Arcade Creek Project

The Arcade Creek Project is the nation's largest environmental monitoring group run by high school students. Over 350 students work in 11 different studies (Botany, Chemistry, Outreach, Restoration, etc) monitoring the Arcade Creek, California's largest urban watershed. Over the past 18 years, members have logged more than 50,000 combined hours monitoring and improving the creek's health. I worked as Technology Team Manager when I was in high school.

Recently, I've continued my work with the project by updating their public outreach website, and creating a web app to enable easier management. The public site needed to be brought up to modern web standards; the old site was non-responsive, included a Flash-based banner, and was rarely updated. I updated the site to a modern design and modern technologies (including Git to enable version control) and have run several training sessions to bring new members up-to-speed on the new features.

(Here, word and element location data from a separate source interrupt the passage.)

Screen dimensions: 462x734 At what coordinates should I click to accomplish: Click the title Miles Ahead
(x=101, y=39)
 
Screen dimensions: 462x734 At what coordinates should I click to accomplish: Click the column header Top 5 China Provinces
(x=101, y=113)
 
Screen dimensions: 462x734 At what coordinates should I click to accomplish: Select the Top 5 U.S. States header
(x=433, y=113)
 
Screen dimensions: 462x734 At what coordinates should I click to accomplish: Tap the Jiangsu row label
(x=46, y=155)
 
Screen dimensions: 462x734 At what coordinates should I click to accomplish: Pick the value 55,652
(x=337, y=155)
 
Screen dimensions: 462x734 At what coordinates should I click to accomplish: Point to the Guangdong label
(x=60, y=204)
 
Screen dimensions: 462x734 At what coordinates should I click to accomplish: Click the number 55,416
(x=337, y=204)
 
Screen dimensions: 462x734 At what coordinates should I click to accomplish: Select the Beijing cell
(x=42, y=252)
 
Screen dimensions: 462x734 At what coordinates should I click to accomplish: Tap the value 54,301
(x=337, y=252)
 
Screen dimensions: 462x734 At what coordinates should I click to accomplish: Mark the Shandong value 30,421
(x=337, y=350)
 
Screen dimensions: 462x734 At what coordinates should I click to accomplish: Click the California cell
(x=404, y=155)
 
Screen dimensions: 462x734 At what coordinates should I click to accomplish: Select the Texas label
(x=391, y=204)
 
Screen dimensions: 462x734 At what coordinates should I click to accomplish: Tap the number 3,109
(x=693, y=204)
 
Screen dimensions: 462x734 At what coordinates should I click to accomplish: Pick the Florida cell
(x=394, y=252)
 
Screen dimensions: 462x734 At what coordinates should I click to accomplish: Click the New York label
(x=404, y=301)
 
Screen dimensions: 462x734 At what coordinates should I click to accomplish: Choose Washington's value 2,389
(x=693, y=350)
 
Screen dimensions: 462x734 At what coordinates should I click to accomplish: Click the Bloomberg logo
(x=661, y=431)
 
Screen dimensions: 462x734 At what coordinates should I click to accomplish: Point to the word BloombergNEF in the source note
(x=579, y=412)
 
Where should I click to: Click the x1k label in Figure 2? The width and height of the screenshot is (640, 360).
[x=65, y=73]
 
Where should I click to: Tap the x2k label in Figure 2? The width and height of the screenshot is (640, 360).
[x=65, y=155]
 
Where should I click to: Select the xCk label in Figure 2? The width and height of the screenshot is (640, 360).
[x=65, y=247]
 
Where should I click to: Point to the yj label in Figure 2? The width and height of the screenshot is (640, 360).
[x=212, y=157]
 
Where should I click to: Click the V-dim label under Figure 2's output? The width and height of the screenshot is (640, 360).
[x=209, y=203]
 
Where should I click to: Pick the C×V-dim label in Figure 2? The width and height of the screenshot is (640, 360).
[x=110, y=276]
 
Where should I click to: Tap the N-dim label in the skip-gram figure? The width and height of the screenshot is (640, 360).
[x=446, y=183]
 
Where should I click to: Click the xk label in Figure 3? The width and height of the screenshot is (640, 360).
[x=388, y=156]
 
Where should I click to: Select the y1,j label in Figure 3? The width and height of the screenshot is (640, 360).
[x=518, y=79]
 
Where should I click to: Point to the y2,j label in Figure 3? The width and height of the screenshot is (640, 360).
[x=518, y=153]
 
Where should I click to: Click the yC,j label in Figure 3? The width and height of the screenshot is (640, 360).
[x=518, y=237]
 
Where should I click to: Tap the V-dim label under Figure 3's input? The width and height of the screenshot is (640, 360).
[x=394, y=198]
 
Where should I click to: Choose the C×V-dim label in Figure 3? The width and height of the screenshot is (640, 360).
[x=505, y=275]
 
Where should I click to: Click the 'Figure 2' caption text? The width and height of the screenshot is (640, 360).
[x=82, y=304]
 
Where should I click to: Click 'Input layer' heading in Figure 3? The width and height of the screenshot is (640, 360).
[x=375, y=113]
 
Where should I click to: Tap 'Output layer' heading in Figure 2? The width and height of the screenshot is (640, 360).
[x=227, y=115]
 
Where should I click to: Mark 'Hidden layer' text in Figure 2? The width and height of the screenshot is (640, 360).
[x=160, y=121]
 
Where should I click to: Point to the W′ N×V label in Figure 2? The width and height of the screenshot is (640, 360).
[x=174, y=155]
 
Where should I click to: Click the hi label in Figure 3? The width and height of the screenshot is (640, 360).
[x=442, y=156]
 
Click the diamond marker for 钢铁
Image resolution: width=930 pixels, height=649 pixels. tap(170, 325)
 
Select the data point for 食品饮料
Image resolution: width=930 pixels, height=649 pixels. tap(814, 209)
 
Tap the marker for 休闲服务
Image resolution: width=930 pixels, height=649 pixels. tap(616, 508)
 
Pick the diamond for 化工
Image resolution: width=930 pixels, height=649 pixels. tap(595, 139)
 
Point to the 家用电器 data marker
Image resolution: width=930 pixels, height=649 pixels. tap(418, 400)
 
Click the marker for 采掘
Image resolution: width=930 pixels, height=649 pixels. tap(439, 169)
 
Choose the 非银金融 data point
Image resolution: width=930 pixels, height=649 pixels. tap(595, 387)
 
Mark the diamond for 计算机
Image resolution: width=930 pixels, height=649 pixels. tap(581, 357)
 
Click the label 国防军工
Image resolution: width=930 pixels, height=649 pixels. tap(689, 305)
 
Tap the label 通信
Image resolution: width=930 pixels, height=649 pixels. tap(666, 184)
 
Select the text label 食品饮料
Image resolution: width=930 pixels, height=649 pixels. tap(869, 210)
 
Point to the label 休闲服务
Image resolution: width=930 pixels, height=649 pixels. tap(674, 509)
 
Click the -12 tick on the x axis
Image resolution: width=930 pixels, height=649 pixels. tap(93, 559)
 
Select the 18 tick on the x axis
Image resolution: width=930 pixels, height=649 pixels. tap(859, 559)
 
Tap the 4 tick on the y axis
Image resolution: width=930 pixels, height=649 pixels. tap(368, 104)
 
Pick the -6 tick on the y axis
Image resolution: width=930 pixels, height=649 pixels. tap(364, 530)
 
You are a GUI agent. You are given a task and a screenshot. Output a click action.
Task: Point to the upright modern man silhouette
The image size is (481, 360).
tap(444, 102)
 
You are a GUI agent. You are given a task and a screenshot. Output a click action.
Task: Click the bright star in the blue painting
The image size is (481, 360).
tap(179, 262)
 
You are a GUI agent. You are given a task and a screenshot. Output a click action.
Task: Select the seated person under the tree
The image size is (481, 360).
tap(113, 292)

The new web app was a significantly more complicated undertaking. Previously the project used a Bento database to track equipment inventory, volunteer information and hours, and study data. I created a web app using the Meteor framework, enabling a much more versatile management system. Members can RSVP to scheduled outings, track their hours, and message other project members. Team managers can track where their equipment is and ensure that all members are participating.

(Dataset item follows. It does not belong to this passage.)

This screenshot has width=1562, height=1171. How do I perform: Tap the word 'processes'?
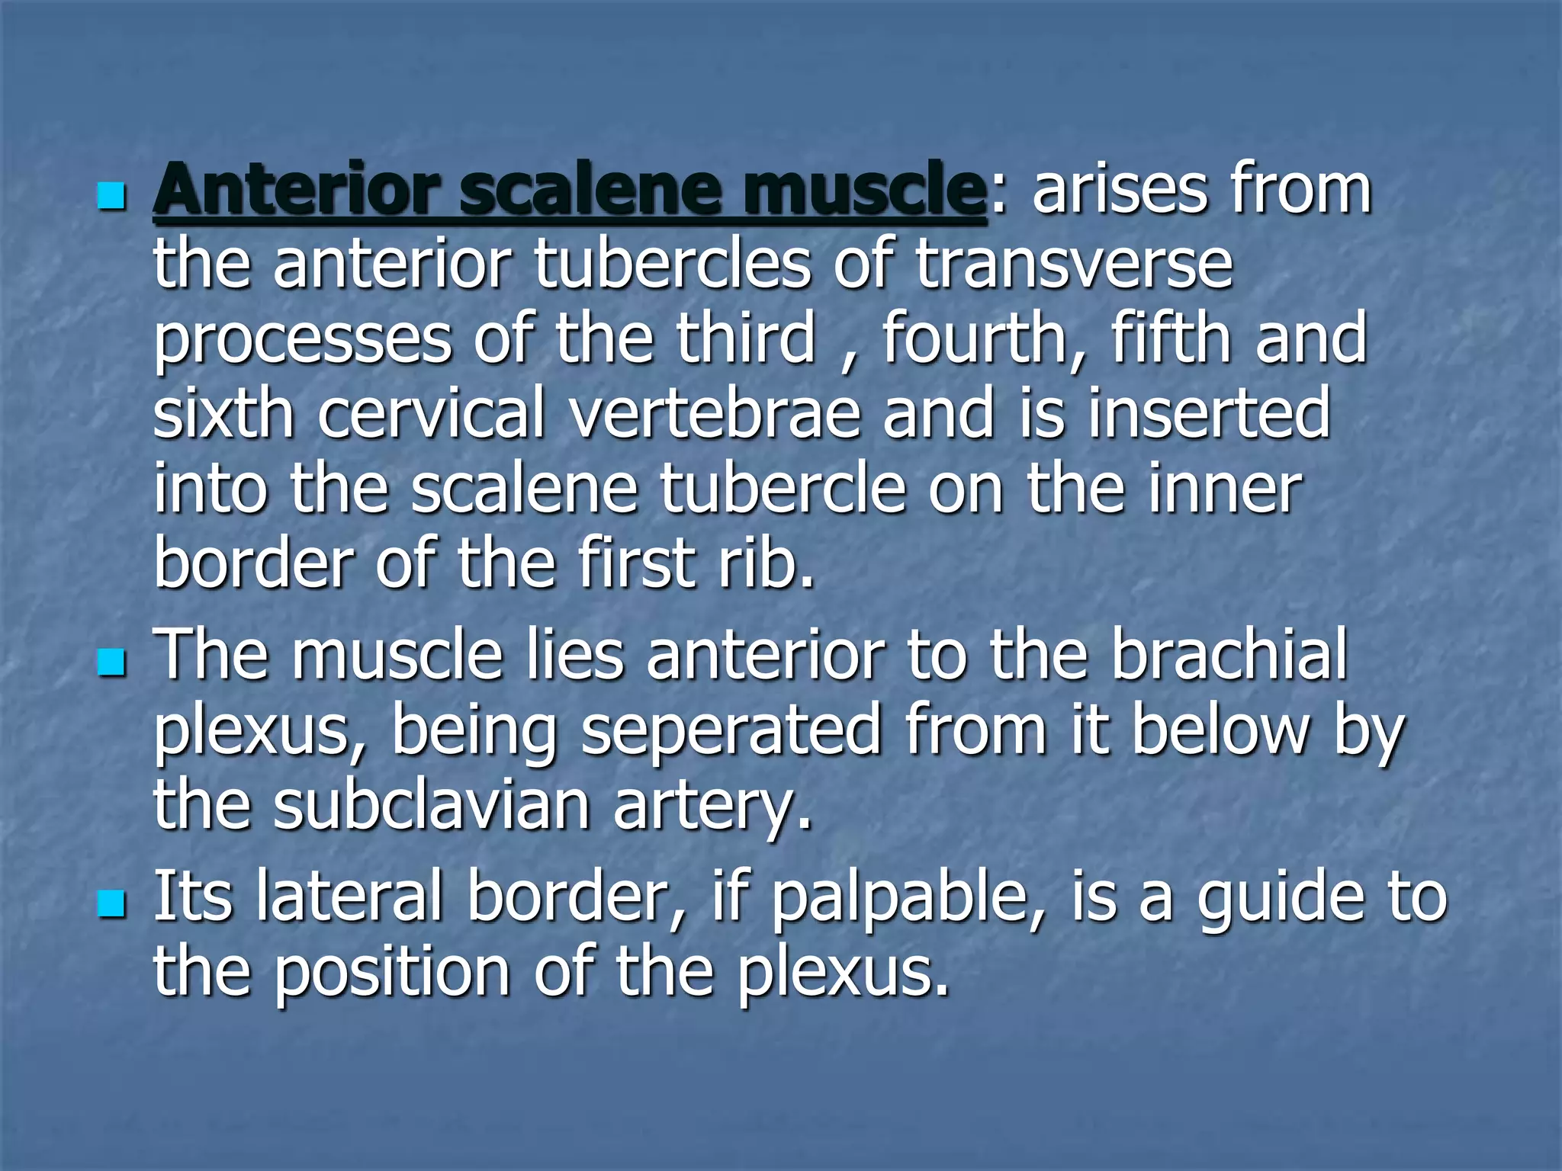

In the process of building the app, I learned a great deal that led me to begin a rewrite of the app. Version 2.0 will be an update to the underlying technologies to enable better features and functionality, and to fix bugs that have cropped up in version 1.0. The app is no longer Meteor-based, as the monolithic structure and Meteor's build process magic meant that maintenance and improvements were hard to undertake. Instead I've shifted to a more decoupled infrastructure (although I haven't settled on a front-end/view framework), and I'm designing the app to be a Progressive Web App (Google-jargon) with offline and push messaging support.